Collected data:
++++++
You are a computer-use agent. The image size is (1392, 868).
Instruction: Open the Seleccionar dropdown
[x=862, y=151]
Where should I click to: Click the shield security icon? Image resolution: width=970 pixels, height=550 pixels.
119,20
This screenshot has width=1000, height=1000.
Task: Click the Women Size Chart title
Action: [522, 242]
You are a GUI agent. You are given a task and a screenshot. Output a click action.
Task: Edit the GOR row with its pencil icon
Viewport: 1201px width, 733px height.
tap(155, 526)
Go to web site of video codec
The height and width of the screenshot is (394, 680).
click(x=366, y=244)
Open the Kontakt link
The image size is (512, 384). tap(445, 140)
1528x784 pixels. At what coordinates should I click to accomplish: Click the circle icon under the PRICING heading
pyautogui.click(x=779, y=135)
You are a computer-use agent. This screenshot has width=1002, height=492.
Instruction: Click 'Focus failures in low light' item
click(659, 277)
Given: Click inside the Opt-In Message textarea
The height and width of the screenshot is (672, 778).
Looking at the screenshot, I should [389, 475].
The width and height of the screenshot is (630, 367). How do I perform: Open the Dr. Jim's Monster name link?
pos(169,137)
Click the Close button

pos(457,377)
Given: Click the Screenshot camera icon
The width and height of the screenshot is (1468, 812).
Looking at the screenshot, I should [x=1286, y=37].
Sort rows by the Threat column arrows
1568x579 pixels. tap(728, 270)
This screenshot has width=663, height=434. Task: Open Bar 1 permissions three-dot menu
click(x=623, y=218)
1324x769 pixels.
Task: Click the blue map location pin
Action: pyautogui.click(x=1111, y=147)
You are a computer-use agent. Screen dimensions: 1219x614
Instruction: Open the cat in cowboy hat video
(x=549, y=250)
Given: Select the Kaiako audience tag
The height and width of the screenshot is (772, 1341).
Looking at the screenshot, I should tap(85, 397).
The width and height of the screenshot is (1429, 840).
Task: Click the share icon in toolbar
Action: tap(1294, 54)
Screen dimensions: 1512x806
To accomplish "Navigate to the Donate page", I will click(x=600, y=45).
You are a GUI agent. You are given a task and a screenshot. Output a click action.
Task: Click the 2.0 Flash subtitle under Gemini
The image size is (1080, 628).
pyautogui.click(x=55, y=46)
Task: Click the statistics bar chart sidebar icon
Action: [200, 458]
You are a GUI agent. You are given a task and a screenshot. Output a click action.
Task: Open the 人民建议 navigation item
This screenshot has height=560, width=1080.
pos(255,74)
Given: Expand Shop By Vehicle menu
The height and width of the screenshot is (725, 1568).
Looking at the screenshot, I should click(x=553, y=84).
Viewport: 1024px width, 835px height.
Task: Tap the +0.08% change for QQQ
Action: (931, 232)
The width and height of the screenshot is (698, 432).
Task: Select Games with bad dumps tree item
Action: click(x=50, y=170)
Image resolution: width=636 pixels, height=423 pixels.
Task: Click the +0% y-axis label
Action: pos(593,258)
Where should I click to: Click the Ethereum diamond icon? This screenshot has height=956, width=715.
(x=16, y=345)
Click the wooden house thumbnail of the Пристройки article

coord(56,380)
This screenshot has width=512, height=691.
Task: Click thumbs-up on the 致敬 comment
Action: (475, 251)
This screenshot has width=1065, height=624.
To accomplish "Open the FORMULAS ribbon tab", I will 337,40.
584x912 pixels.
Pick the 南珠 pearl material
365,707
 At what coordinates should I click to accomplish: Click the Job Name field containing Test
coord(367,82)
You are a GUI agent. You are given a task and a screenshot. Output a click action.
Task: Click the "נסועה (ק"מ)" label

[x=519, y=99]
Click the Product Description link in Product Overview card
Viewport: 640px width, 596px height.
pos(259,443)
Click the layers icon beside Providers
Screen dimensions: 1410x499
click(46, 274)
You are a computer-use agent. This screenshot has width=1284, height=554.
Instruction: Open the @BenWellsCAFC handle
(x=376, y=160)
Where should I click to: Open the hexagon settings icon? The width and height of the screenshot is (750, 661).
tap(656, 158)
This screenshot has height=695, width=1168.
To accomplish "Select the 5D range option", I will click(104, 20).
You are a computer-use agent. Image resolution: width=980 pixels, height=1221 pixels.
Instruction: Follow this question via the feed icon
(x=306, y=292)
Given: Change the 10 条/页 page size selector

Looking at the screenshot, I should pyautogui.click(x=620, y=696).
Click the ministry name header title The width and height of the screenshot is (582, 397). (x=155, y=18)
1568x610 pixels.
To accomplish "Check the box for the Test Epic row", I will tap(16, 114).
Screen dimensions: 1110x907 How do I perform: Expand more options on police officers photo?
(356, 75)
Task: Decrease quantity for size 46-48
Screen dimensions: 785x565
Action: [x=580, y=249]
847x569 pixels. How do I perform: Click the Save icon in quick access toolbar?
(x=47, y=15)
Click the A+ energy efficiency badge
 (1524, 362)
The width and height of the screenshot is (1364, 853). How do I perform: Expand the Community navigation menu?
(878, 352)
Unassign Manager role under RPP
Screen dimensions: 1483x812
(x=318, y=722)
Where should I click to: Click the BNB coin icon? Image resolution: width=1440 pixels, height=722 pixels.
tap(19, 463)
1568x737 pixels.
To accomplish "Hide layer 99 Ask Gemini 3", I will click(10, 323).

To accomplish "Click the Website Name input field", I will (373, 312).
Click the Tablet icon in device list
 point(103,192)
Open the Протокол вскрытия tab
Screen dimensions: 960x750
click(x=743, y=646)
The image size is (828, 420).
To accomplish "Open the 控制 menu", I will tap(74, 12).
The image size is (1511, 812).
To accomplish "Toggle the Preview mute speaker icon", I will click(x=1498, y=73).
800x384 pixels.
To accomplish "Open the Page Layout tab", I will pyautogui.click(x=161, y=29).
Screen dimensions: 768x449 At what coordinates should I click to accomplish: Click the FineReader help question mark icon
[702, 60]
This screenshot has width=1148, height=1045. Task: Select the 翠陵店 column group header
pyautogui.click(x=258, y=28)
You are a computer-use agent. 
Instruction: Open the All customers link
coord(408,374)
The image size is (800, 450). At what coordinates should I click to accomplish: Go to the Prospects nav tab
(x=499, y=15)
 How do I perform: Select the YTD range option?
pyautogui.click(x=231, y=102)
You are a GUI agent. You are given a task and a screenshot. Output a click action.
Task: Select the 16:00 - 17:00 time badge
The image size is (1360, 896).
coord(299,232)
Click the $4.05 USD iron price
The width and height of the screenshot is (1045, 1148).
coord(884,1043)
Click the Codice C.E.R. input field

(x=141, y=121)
++++++
Retype all of the records above, word for word.

You are a computer-use agent. The image size is (1392, 868).
Instruction: Open the Seleccionar dropdown
[x=862, y=151]
Where should I click to: Click the shield security icon? Image resolution: width=970 pixels, height=550 pixels.
119,20
This screenshot has width=1000, height=1000.
Task: Click the Women Size Chart title
Action: [522, 242]
You are a GUI agent. You are given a task and a screenshot. Output a click action.
Task: Edit the GOR row with its pencil icon
Viewport: 1201px width, 733px height.
tap(155, 526)
Go to web site of video codec
The height and width of the screenshot is (394, 680).
click(x=366, y=244)
Open the Kontakt link
The image size is (512, 384). tap(445, 140)
1528x784 pixels. At what coordinates should I click to accomplish: Click the circle icon under the PRICING heading
pyautogui.click(x=779, y=135)
You are a computer-use agent. This screenshot has width=1002, height=492.
Instruction: Click 'Focus failures in low light' item
click(659, 277)
Given: Click inside the Opt-In Message textarea
The height and width of the screenshot is (672, 778).
Looking at the screenshot, I should [389, 475].
The width and height of the screenshot is (630, 367). How do I perform: Open the Dr. Jim's Monster name link?
pos(169,137)
Click the Close button

pos(457,377)
Given: Click the Screenshot camera icon
The width and height of the screenshot is (1468, 812).
Looking at the screenshot, I should [x=1286, y=37].
Sort rows by the Threat column arrows
1568x579 pixels. tap(728, 270)
This screenshot has width=663, height=434. Task: Open Bar 1 permissions three-dot menu
click(x=623, y=218)
1324x769 pixels.
Task: Click the blue map location pin
Action: pyautogui.click(x=1111, y=147)
You are a computer-use agent. Screen dimensions: 1219x614
Instruction: Open the cat in cowboy hat video
(x=549, y=250)
Given: Select the Kaiako audience tag
The height and width of the screenshot is (772, 1341).
Looking at the screenshot, I should tap(85, 397).
The width and height of the screenshot is (1429, 840).
Task: Click the share icon in toolbar
Action: tap(1294, 54)
Screen dimensions: 1512x806
To accomplish "Navigate to the Donate page", I will click(x=600, y=45).
You are a GUI agent. You are given a task and a screenshot. Output a click action.
Task: Click the 2.0 Flash subtitle under Gemini
The image size is (1080, 628).
pyautogui.click(x=55, y=46)
Task: Click the statistics bar chart sidebar icon
Action: [200, 458]
You are a GUI agent. You are given a task and a screenshot. Output a click action.
Task: Open the 人民建议 navigation item
This screenshot has height=560, width=1080.
pos(255,74)
Given: Expand Shop By Vehicle menu
The height and width of the screenshot is (725, 1568).
Looking at the screenshot, I should click(x=553, y=84).
Viewport: 1024px width, 835px height.
Task: Tap the +0.08% change for QQQ
Action: (931, 232)
The width and height of the screenshot is (698, 432).
Task: Select Games with bad dumps tree item
Action: click(x=50, y=170)
Image resolution: width=636 pixels, height=423 pixels.
Task: Click the +0% y-axis label
Action: pos(593,258)
Where should I click to: Click the Ethereum diamond icon? This screenshot has height=956, width=715.
(x=16, y=345)
Click the wooden house thumbnail of the Пристройки article

coord(56,380)
This screenshot has width=512, height=691.
Task: Click thumbs-up on the 致敬 comment
Action: (475, 251)
This screenshot has width=1065, height=624.
To accomplish "Open the FORMULAS ribbon tab", I will 337,40.
584x912 pixels.
Pick the 南珠 pearl material
365,707
 At what coordinates should I click to accomplish: Click the Job Name field containing Test
coord(367,82)
You are a GUI agent. You are given a task and a screenshot. Output a click action.
Task: Click the "נסועה (ק"מ)" label

[x=519, y=99]
Click the Product Description link in Product Overview card
Viewport: 640px width, 596px height.
pos(259,443)
Click the layers icon beside Providers
Screen dimensions: 1410x499
click(46, 274)
You are a computer-use agent. This screenshot has width=1284, height=554.
Instruction: Open the @BenWellsCAFC handle
(x=376, y=160)
Where should I click to: Open the hexagon settings icon? The width and height of the screenshot is (750, 661).
tap(656, 158)
This screenshot has height=695, width=1168.
To accomplish "Select the 5D range option", I will click(104, 20).
You are a computer-use agent. Image resolution: width=980 pixels, height=1221 pixels.
Instruction: Follow this question via the feed icon
(x=306, y=292)
Given: Change the 10 条/页 page size selector

Looking at the screenshot, I should pyautogui.click(x=620, y=696).
Click the ministry name header title The width and height of the screenshot is (582, 397). (x=155, y=18)
1568x610 pixels.
To accomplish "Check the box for the Test Epic row", I will tap(16, 114).
Screen dimensions: 1110x907 How do I perform: Expand more options on police officers photo?
(356, 75)
Task: Decrease quantity for size 46-48
Screen dimensions: 785x565
Action: [x=580, y=249]
847x569 pixels. How do I perform: Click the Save icon in quick access toolbar?
(x=47, y=15)
Click the A+ energy efficiency badge
 (1524, 362)
The width and height of the screenshot is (1364, 853). How do I perform: Expand the Community navigation menu?
(878, 352)
Unassign Manager role under RPP
Screen dimensions: 1483x812
(x=318, y=722)
Where should I click to: Click the BNB coin icon? Image resolution: width=1440 pixels, height=722 pixels.
tap(19, 463)
1568x737 pixels.
To accomplish "Hide layer 99 Ask Gemini 3", I will click(10, 323).

To accomplish "Click the Website Name input field", I will (373, 312).
Click the Tablet icon in device list
 point(103,192)
Open the Протокол вскрытия tab
Screen dimensions: 960x750
click(x=743, y=646)
The image size is (828, 420).
To accomplish "Open the 控制 menu", I will tap(74, 12).
The image size is (1511, 812).
To accomplish "Toggle the Preview mute speaker icon", I will click(x=1498, y=73).
800x384 pixels.
To accomplish "Open the Page Layout tab", I will pyautogui.click(x=161, y=29).
Screen dimensions: 768x449 At what coordinates should I click to accomplish: Click the FineReader help question mark icon
[702, 60]
This screenshot has width=1148, height=1045. Task: Select the 翠陵店 column group header
pyautogui.click(x=258, y=28)
You are a computer-use agent. 
Instruction: Open the All customers link
coord(408,374)
The image size is (800, 450). At what coordinates should I click to accomplish: Go to the Prospects nav tab
(x=499, y=15)
 How do I perform: Select the YTD range option?
pyautogui.click(x=231, y=102)
You are a GUI agent. You are given a task and a screenshot. Output a click action.
Task: Select the 16:00 - 17:00 time badge
The image size is (1360, 896).
coord(299,232)
Click the $4.05 USD iron price
The width and height of the screenshot is (1045, 1148).
coord(884,1043)
Click the Codice C.E.R. input field

(x=141, y=121)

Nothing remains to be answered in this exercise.